The File Control Block is a 36-byte data structure (33 bytes in CP/M 1). It is laid out as follows:
DR F1 F2 F3 F4 F5 F6 F7 F8 T1 T2 T3 EX S1 S2 RC .FILENAMETYP... AL AL AL AL AL AL AL AL AL AL AL AL AL AL AL AL ............... CR R0 R1 R2 ....The bytes in it have the following meanings:
FCB+00h DR - Drive. 0 for default, 1-16 for A-P. In DOSPLUS, bit 7 can be set to indicate that the operation should work with subdirectories rather than files. FCB+01h Fn - Filename, 7-bit ASCII. The top bits of the filename bytes (usually referred to as F1' to F8') have the following meanings: F1'-F4' - User-defined attributes. Any program can use them in any way it likes. The filename in the disc directory has the corresponding bits set. F5'-F8' - Interface attributes. They modify the behaviour of various BDOS functions or indicate error conditions. In the directory these bits are always zero. FCB+09h Tn - Filetype, 7-bit ASCII. T1' to T3' have the following meanings: T1' - Read-Only. T2' - System (hidden). System files in user 0 can be opened from other user areas. T3' - Archive. Set if the file has not been changed since it was last copied. FCB+0Ch EX - Set this to 0 when opening a file and then leave it to CP/M. You can rewind a file by setting EX, RC, S2 and CR to 0. FCB+0Dh S1 - Reserved. FCB+0Eh S2 - Reserved. FCB+0Fh RC - Set this to 0 when opening a file and then leave it to CP/M. FCB+10h AL - Image of the second half of the directory entry, containing the file's allocation (which disc blocks it owns). FCB+20h CR - Current record within extent. It is usually best to set this to 0 immediately after a file has been opened and then ignore it. FCB+21h Rn - Random access record number (not CP/M 1). A 16-bit value in CP/M 2 (with R2 used for overflow); an 18-bit value in CP/M 3.

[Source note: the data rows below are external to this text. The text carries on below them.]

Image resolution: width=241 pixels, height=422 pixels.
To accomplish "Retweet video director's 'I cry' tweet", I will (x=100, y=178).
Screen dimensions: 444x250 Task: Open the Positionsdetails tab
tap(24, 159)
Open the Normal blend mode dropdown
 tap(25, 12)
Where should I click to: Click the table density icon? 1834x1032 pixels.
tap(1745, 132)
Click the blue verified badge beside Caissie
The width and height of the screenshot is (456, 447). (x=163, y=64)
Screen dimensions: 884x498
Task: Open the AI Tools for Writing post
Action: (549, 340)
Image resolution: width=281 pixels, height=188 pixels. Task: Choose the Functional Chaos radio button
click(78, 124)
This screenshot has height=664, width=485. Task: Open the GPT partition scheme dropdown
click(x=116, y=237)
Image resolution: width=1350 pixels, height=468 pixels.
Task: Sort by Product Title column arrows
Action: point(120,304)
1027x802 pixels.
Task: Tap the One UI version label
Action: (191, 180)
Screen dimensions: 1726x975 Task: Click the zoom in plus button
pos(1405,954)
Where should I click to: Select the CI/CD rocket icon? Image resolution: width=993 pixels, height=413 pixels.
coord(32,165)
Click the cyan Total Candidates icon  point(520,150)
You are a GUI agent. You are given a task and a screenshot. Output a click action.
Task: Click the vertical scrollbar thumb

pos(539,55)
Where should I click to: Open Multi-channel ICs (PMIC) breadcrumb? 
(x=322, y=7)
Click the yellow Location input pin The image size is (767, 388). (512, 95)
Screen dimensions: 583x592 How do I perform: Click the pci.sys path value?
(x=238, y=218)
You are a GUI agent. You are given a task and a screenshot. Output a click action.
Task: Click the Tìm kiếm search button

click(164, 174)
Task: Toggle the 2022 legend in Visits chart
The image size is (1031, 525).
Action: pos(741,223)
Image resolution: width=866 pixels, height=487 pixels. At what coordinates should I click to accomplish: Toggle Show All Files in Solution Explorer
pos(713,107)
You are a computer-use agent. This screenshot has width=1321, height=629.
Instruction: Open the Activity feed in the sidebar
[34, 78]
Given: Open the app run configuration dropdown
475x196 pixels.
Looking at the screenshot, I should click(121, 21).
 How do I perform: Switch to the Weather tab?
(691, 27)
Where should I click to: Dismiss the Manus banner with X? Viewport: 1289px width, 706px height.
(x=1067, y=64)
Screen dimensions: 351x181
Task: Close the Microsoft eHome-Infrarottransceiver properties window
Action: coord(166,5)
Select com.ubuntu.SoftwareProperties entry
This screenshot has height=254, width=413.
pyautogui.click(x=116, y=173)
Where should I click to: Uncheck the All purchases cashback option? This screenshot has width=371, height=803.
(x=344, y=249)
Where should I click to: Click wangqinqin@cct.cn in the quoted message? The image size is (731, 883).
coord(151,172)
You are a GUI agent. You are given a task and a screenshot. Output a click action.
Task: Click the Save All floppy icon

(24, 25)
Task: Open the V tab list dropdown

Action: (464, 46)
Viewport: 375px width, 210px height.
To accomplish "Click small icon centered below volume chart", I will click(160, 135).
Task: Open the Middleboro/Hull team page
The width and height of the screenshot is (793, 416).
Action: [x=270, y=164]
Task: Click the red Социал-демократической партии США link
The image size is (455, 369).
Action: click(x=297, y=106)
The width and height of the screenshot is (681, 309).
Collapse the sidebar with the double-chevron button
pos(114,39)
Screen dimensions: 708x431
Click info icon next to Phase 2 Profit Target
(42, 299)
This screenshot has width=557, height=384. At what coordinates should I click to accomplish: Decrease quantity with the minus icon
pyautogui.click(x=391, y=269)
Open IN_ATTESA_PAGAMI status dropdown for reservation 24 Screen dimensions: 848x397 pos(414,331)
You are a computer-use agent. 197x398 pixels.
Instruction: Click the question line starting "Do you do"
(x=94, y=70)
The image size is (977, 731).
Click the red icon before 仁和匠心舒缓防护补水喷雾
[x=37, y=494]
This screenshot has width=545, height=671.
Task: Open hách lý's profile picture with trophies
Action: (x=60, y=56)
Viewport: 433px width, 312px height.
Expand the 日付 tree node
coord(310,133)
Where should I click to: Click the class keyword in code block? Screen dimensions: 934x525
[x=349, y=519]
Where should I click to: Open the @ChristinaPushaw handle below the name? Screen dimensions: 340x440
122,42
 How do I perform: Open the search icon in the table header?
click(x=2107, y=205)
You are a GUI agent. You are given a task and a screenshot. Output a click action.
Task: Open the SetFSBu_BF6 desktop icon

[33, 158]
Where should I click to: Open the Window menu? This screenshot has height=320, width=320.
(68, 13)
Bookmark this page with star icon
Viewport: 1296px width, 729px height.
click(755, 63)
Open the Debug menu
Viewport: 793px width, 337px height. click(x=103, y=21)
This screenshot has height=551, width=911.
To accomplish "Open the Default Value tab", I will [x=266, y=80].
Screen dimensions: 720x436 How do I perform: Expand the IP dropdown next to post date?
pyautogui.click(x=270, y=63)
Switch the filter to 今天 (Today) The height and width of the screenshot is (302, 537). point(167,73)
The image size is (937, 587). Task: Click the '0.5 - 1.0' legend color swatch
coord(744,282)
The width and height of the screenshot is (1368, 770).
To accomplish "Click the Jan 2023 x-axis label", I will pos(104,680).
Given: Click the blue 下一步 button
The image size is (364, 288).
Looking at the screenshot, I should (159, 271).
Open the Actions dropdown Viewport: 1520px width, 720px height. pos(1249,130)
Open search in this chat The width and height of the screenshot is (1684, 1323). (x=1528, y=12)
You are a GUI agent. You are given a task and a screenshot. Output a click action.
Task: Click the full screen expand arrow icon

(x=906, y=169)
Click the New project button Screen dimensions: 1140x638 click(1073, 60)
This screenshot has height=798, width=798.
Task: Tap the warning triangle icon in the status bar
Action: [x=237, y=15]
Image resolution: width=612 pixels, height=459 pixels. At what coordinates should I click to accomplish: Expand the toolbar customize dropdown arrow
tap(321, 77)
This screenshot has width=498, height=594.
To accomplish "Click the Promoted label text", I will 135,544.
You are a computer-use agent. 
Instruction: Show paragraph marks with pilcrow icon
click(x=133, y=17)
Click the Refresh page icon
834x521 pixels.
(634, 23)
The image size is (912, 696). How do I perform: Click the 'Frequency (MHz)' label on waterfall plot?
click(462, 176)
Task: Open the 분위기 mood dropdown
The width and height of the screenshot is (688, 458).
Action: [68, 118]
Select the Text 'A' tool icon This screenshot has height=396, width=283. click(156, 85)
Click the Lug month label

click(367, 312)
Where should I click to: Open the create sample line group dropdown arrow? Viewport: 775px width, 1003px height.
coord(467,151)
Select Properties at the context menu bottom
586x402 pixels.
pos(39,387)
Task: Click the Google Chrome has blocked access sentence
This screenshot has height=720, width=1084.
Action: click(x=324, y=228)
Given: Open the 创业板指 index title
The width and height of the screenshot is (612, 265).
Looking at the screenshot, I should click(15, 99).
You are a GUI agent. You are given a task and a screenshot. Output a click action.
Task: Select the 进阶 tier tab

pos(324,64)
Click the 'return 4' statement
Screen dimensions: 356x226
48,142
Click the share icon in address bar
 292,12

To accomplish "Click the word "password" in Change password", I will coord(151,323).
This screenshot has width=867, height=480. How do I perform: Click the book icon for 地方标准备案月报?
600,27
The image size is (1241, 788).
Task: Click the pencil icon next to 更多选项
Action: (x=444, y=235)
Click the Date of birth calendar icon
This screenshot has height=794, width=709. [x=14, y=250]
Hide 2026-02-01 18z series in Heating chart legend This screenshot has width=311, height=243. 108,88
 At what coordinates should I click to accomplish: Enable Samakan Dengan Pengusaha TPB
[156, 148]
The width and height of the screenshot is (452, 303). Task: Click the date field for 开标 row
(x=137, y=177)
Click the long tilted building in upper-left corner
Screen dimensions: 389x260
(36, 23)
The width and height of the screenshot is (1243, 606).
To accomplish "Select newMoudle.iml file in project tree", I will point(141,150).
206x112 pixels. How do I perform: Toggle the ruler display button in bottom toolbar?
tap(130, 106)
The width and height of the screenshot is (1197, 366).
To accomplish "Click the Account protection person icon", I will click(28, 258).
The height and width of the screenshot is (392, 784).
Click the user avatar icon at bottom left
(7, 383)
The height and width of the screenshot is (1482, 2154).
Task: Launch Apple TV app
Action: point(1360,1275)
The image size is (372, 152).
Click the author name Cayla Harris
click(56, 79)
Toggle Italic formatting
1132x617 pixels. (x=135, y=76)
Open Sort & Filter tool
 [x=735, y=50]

If you are writing an emulator at BDOS level, you need to be aware of how CP/M uses the bytes EX, S2, and CR. Some programs (such as the Digital Research linker, LINK.COM) manipulate these bytes to perform "seek" operations in files without using the random-access calls.
CR = current record, ie (file pointer % 16384) / 128 EX = current extent, ie (file pointer % 524288) / 16384 S2 = extent high byte, ie (file pointer / 524288). The CP/M Plus source code refers to this use of the S2 byte as 'module number'.
In CP/M 2 at least, bit 7 of S2 is the 'File Write Flag'. It is set when a file is opened, and cleared if there is any change to the FCB fields (such as file length or allocation bytes) that should be written back to disk when the file is closed).
The CP/M 2 CCP uses this mechanism to remove the last record of $$$.SUB; it decreases byte 0Fh (RC) by 1, shortening the file, sets S2 to zero so the File Write Flag is cleared, and closes the file. Under CP/M 3 and later, F_TRUNCATE is used instead.